Records from a data source
++++
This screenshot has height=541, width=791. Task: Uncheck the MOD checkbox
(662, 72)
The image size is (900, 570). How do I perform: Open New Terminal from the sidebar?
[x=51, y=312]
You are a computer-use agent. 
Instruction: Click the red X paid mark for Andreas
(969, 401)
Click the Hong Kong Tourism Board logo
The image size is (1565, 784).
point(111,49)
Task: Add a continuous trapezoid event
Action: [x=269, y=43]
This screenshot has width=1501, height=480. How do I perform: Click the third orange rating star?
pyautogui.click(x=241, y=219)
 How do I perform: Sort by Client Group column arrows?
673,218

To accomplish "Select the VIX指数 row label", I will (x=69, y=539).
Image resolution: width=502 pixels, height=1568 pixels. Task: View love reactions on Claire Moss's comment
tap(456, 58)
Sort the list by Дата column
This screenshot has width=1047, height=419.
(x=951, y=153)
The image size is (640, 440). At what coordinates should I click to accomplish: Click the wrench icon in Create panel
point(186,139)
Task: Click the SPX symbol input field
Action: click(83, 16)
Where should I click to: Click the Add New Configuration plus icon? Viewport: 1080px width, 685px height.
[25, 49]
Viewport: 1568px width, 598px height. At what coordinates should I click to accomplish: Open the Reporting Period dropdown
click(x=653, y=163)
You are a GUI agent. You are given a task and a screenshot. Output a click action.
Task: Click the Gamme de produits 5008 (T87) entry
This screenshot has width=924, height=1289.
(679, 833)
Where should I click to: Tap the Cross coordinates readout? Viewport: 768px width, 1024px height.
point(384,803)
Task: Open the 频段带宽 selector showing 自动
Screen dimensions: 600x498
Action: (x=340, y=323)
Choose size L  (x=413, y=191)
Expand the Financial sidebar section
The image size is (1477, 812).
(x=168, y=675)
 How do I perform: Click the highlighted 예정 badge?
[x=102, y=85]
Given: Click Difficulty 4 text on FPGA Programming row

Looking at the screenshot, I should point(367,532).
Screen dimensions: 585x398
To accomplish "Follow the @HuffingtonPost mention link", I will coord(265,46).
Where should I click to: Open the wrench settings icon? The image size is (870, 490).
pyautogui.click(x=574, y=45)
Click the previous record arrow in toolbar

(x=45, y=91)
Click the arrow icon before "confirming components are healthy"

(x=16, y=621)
++++
§ EXERCISE REQUIREMENTS
Rewrite the material above, replacing every "wrench" with "spanner" and leaving everything else unchanged.

§ RESPONSE TO THE TASK
This screenshot has height=541, width=791. Task: Uncheck the MOD checkbox
(662, 72)
The image size is (900, 570). How do I perform: Open New Terminal from the sidebar?
[x=51, y=312]
You are a computer-use agent. 
Instruction: Click the red X paid mark for Andreas
(969, 401)
Click the Hong Kong Tourism Board logo
The image size is (1565, 784).
point(111,49)
Task: Add a continuous trapezoid event
Action: [x=269, y=43]
This screenshot has width=1501, height=480. How do I perform: Click the third orange rating star?
pyautogui.click(x=241, y=219)
 How do I perform: Sort by Client Group column arrows?
673,218

To accomplish "Select the VIX指数 row label", I will (x=69, y=539).
Image resolution: width=502 pixels, height=1568 pixels. Task: View love reactions on Claire Moss's comment
tap(456, 58)
Sort the list by Дата column
This screenshot has width=1047, height=419.
(x=951, y=153)
The image size is (640, 440). At what coordinates should I click to accomplish: Click the spanner icon in Create panel
point(186,139)
Task: Click the SPX symbol input field
Action: click(83, 16)
Where should I click to: Click the Add New Configuration plus icon? Viewport: 1080px width, 685px height.
[25, 49]
Viewport: 1568px width, 598px height. At what coordinates should I click to accomplish: Open the Reporting Period dropdown
click(x=653, y=163)
You are a GUI agent. You are given a task and a screenshot. Output a click action.
Task: Click the Gamme de produits 5008 (T87) entry
This screenshot has width=924, height=1289.
(679, 833)
Where should I click to: Tap the Cross coordinates readout? Viewport: 768px width, 1024px height.
point(384,803)
Task: Open the 频段带宽 selector showing 自动
Screen dimensions: 600x498
Action: (x=340, y=323)
Choose size L  (x=413, y=191)
Expand the Financial sidebar section
The image size is (1477, 812).
(x=168, y=675)
 How do I perform: Click the highlighted 예정 badge?
[x=102, y=85]
Given: Click Difficulty 4 text on FPGA Programming row

Looking at the screenshot, I should point(367,532).
Screen dimensions: 585x398
To accomplish "Follow the @HuffingtonPost mention link", I will coord(265,46).
Where should I click to: Open the spanner settings icon? The image size is (870, 490).
pyautogui.click(x=574, y=45)
Click the previous record arrow in toolbar

(x=45, y=91)
Click the arrow icon before "confirming components are healthy"

(x=16, y=621)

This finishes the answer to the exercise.